Performance of broadcast matrix solvers

TLDR: Computing an inverse and multiplying is much faster than using a solver when A is (1, 10, 10) and b is (5000, 1, 10). Using a solver is fastest when A is (5000, 10, 10) and b is (1, 1, 10). This difference is less pronounced on cuda than cpu. However, when there are multiple leading dimensions on A and B, it seems like the inverse-multiply is still the fastest way to compute a solution in torch on either device.

I have started to use torch in the last year, mainly to replace numpy and scipy in linear algebra calculations. The broadcasting capabilities of torch are really eye opening, it’s cool how many operations there are that can generalize to N dimensions!

I am confused about the performance of broadcasting with torch solvers, however. I am trying to convince my team that they should be using matrix solvers, instead of calculating an inverse matrix and then multiplying. At issue here is a performance critical inverse, where A is an hermitian matrix and b is a set of vectors, with a few shared and broadcast dimensions outside of the final dimensions.

I believe the theory here is clear, we should use a Cholesky decomposition and solver. In practice this does not play out, which may be related to the small matrix sizes (matrices in A are 10 x 10). However, the issue persists when I tried torch.linalg.solve and an explicit LU decomposition.

The problem may be in the broadcasting itself. It seems like the solvers do not perform well when the decomposition result is used many times, i.e. when A has a dimension broadcast up to a large dimension in b.

import torch
import numpy as np
import time

dim_0 = 10
# Switch dimensions 1&2 to change performance
dim_1 = 1
dim_2 = 5000
device = torch.device('cpu')

def make_array(device):    
    B = torch.randn((dim_1, dim_0), dtype=torch.complex64, device=device)
    snapshots = torch.randn((dim_2, dim_0), dtype=torch.complex64, device=device)
    A = torch.einsum('...i, ...j->...ij', snapshots, snapshots.conj())
    # make sure everything is contiguous
    A = A.contiguous()

    # Create a diagonal matrix with the loading value
    loading = 5e-1 * torch.eye(A.shape[-1], dtype=torch.complex64, device=device)
    # Reshape the diagonal matrix to broadcast with the CSDM tensor
    loading_shape = (A.ndim - 2) * (1,) + (A.shape[-1], A.shape[-1])
    loading = loading.reshape(loading_shape)
    A = A + loading
    return A, B

def time_solve(solver):
    num_loops = 20
    total_time = 0.
    for i in range(num_loops):
        A, B = make_array(device)
        torch.cuda.synchronize()
        tmp = time.time()
        solver(B, A)
        torch.cuda.synchronize()
        if i > 0:
          total_time += time.time() - tmp
    return total_time * 1e6 / num_loops

def solve_cholesky(steering_vectors, csdm):
    csdm_chol = torch.linalg.cholesky(csdm)
    beams_chol = torch.cholesky_solve(steering_vectors.unsqueeze(-1), csdm_chol).squeeze(-1)

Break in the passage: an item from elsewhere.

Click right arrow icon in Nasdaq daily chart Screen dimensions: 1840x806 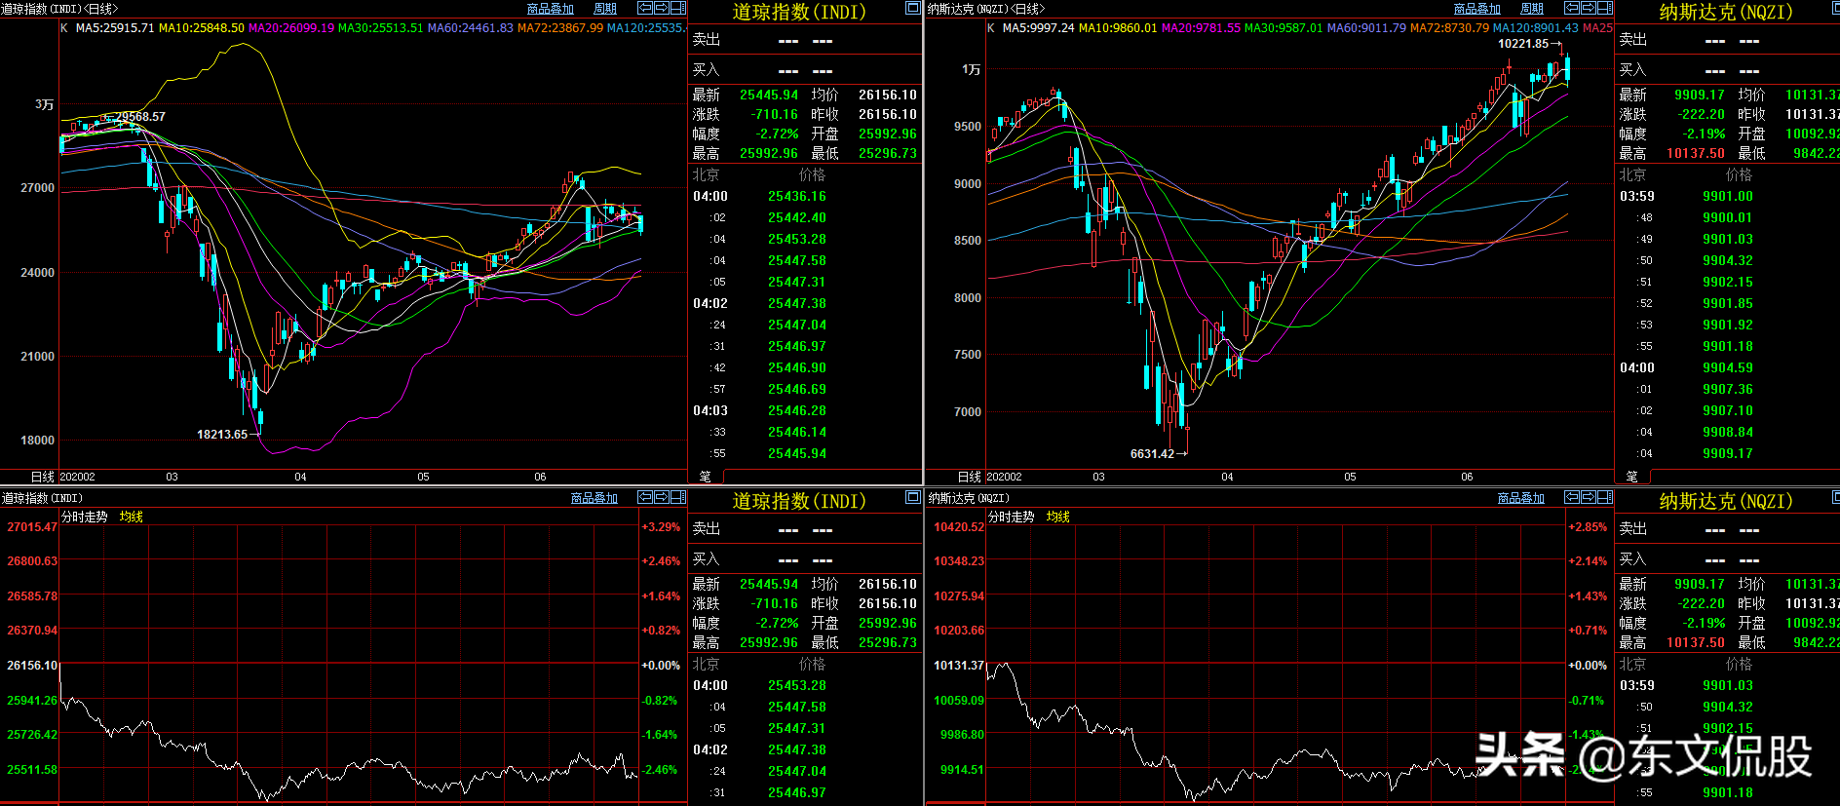tap(1589, 8)
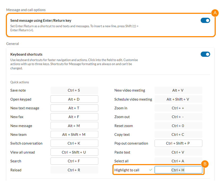Click the Save note shortcut field
Screen dimensions: 220x184
(74, 90)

def solve(steering_vectors, csdm):
    beams = torch.linalg.solve(csdm, steering_vectors.unsqueeze(-1)).squeeze(-1)

def solve_inverse(steering_vectors, csdm):
    csdm_inverted = torch.linalg.inv(csdm)
    beams_inv = torch.einsum("...ij,...j->...i", csdm_inverted, steering_vectors,)

print(time_solve(solve_cholesky))
print(time_solve(solve))
print(time_solve(solve_inverse))

After more digging, it seems like there are times when computing a matrix inverse is preferred over a decomposition. Repeated calculations of small systems of equations with the same A seems to fit cleanly into this use case.